TEXTO DA PÁGINA:
⁂

2. Os fatos serão melhor elucidados no decorrer do desenvolvimento da ação penal, devendo o processo tramitar no Juízo Comum, por força do princípio in dubio pro societate que rege a fase do inquérito policial, em razão de que somente diante de prova inequívoca deve o réu ser subtraído de seu juiz natural. Se durante o inquérito policial, a prova quanto à falta do animus necandi não é inconteste e tranqüila, não pode ser aceita nesta fase que favorece a sociedade, eis que não existem evidências inquestionáveis para ampará-la sem margem de dúvida.

(...)”

(STJ, Conflito de Competência n. 113.020, rel. MIN. OG FERNANDES, julgado em 23 de março de 2011).

 

Nada obsta, por óbvio, que durante a instrução criminal, sob o crivo do contraditório, outras provas possam modificar o quadro que até o momento se anteviu.

⁂

LINHAS:
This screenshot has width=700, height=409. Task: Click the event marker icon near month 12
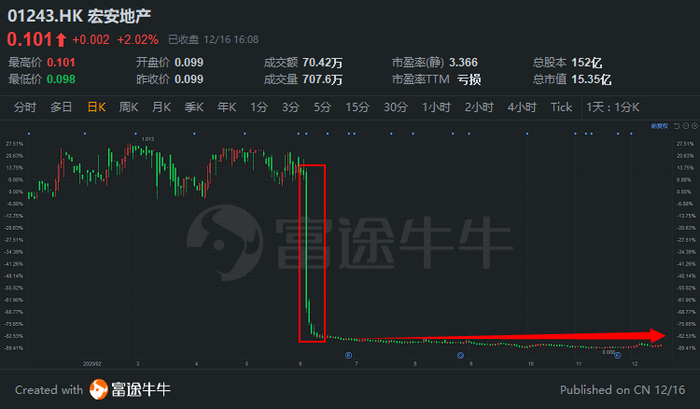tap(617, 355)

⁂

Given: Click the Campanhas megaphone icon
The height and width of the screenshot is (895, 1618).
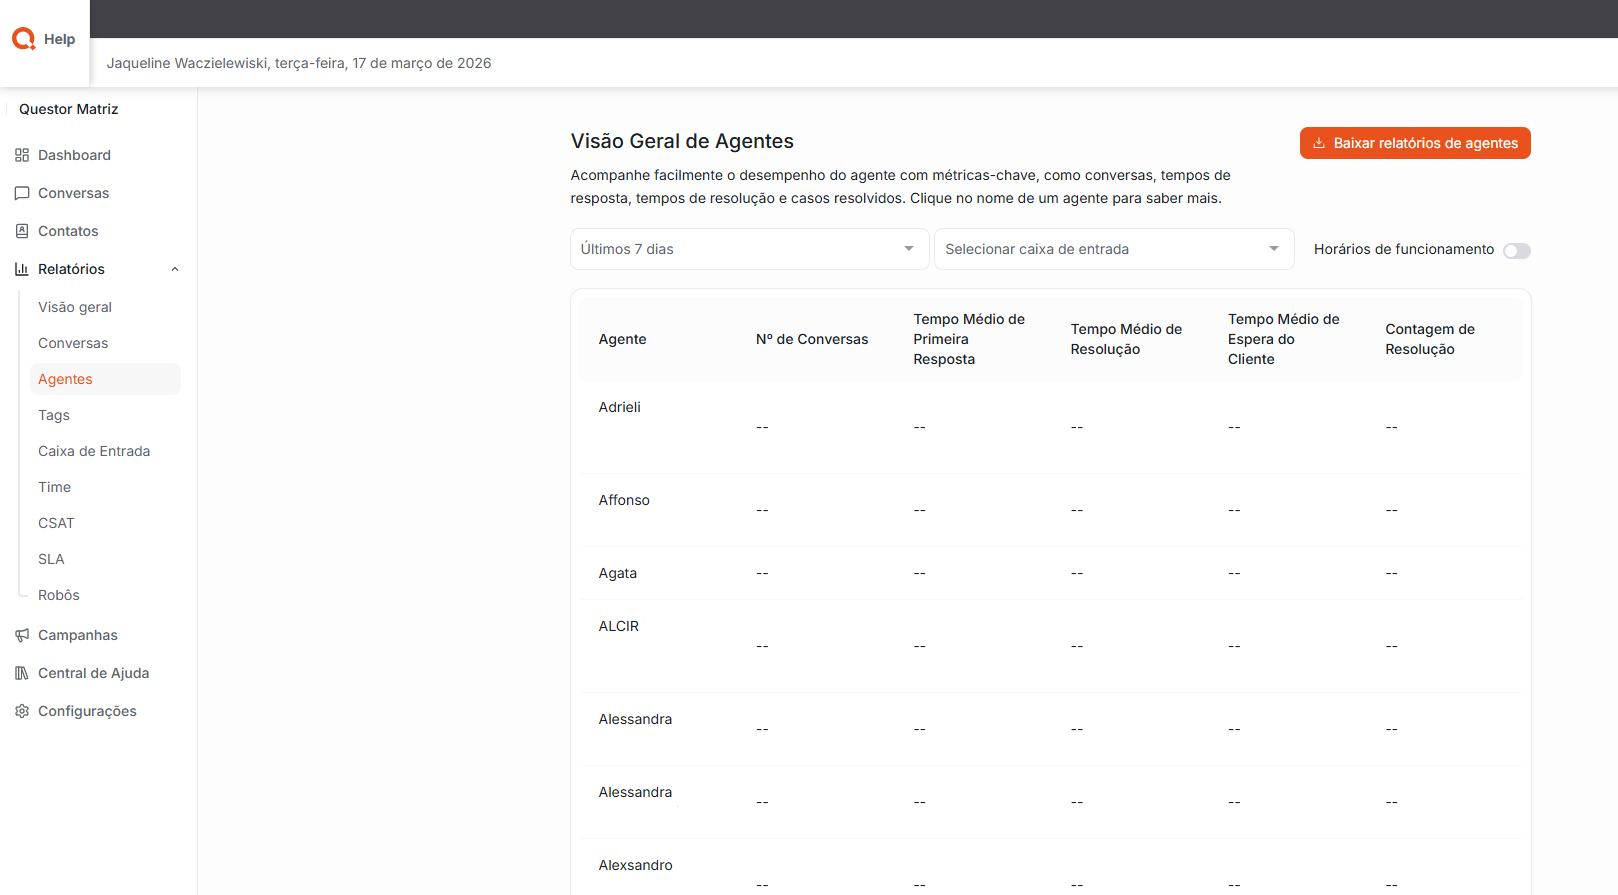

⁂

LISTA DE TAREFAS:
1 – Responda com base no texto sobre a ação penal:
(a) Que princípio rege a fase do inquérito policial?
(b) Qual é o número do Conflito de Competência citado e quem foi o relator?
(c) Segundo a última frase, o que outras provas podem modificar durante a instrução criminal?
2 – Prossiga com o texto sobre a ação penal, escrevendo a partir da última frase apresentada.

RESPOSTAS POR TAREFA:
1 –
(a) O princípio in dubio pro societate.
(b) Conflito de Competência n. 113.020, relator Min. Og Fernandes.
(c) O quadro que até o momento se anteviu.

2 –
Conhece-se, portanto, do presente conflito para dirimi-lo, declarando que a atribuição para oficiar no feito incumbe à Douta Suscitada.

Para que não haja menoscabo à sua independência funcional, designo outro representante ministerial para atuar nos autos, facultando-se-lhe observar o disposto no art. 4-A do Ato Normativo n.º 302 PGJ/CSMP/CGMP), de 07 de janeiro de 2003, com redação dada pelo Ato Normativo n.º 488 (PGJ/CSMP/CGMP), de 27 de outubro de 2006.

Expeça-se portaria designando-se o substituto automático. Publique-se a ementa.

 

São Paulo, 30 de julho de 2014.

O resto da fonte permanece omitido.